Update the data from the start through the line containing "pos(761,136)", replacing "screenshot" with "image" and leaving everything else unchanged. Omit the pictures from your answer.

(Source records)

-=-=-

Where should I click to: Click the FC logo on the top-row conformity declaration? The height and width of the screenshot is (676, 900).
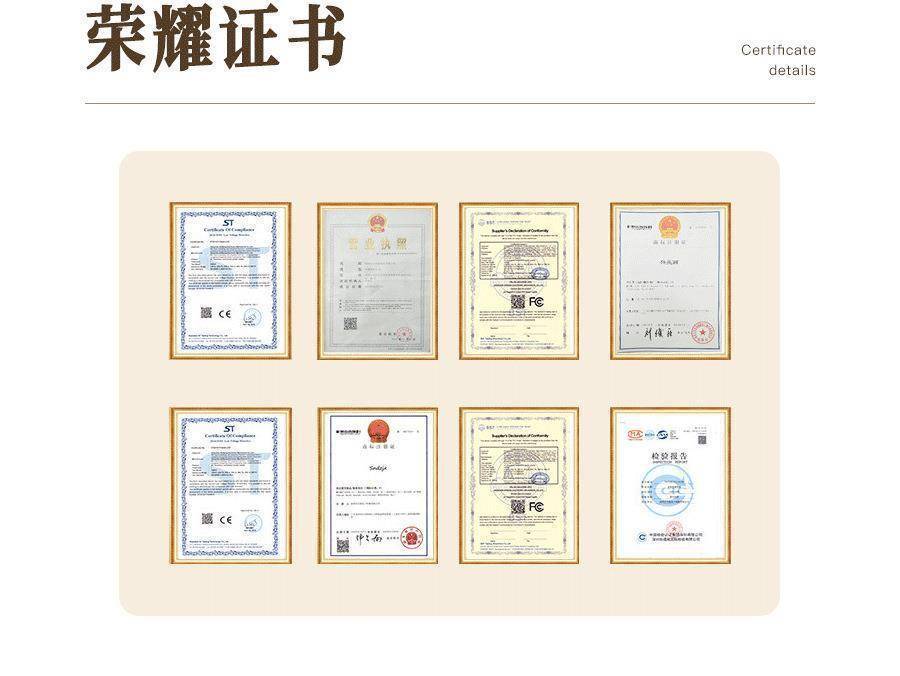[x=536, y=300]
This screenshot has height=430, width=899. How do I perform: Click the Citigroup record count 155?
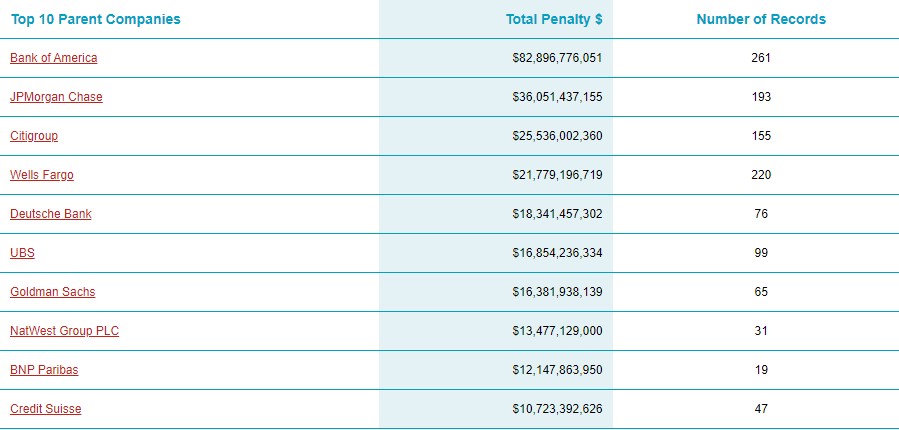pos(761,136)
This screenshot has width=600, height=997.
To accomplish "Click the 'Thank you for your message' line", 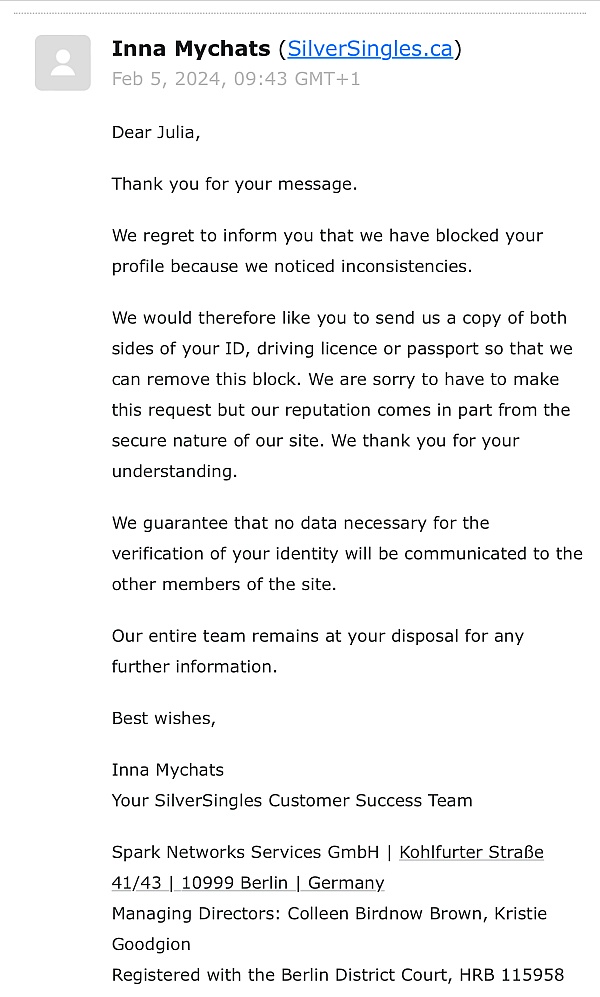I will tap(234, 184).
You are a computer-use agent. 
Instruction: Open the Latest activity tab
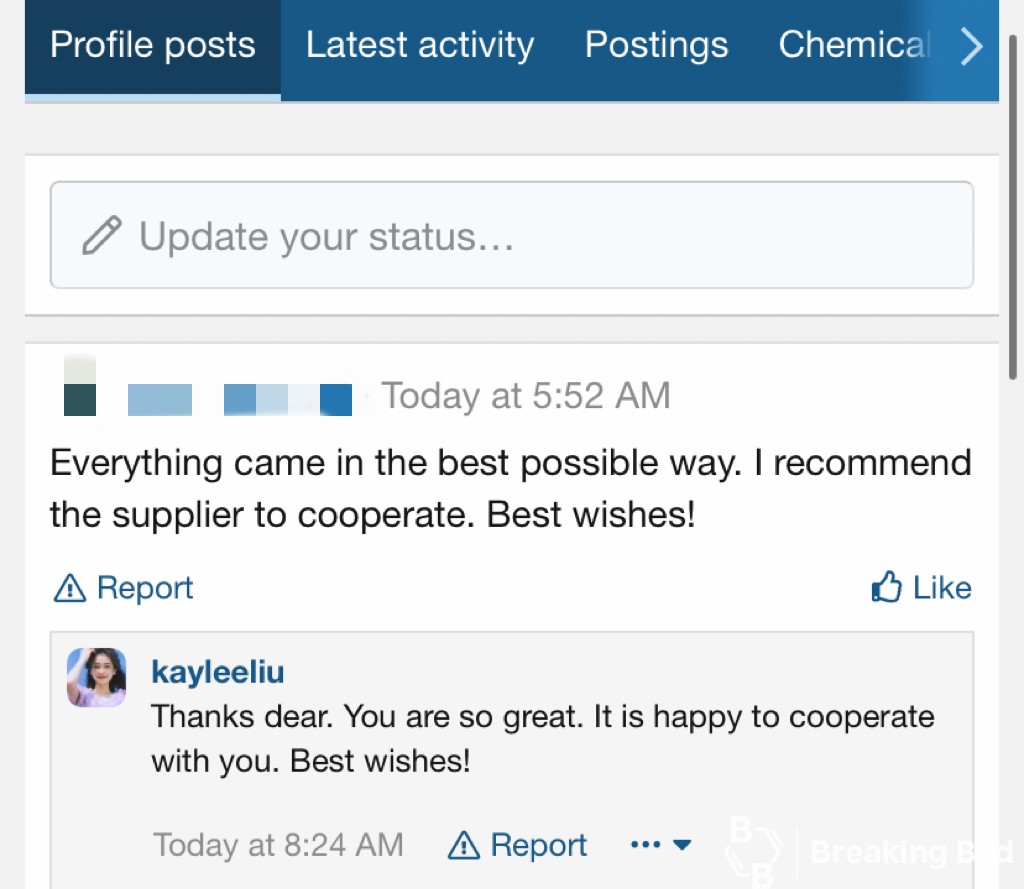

-=-=-

_Solved problem_.
Where should I click to: Click the FC logo on the top-row conformity declaration? The height and width of the image is (676, 900).
[x=536, y=300]
This image has height=430, width=899. How do I perform: Click the Citigroup record count 155?
pos(761,136)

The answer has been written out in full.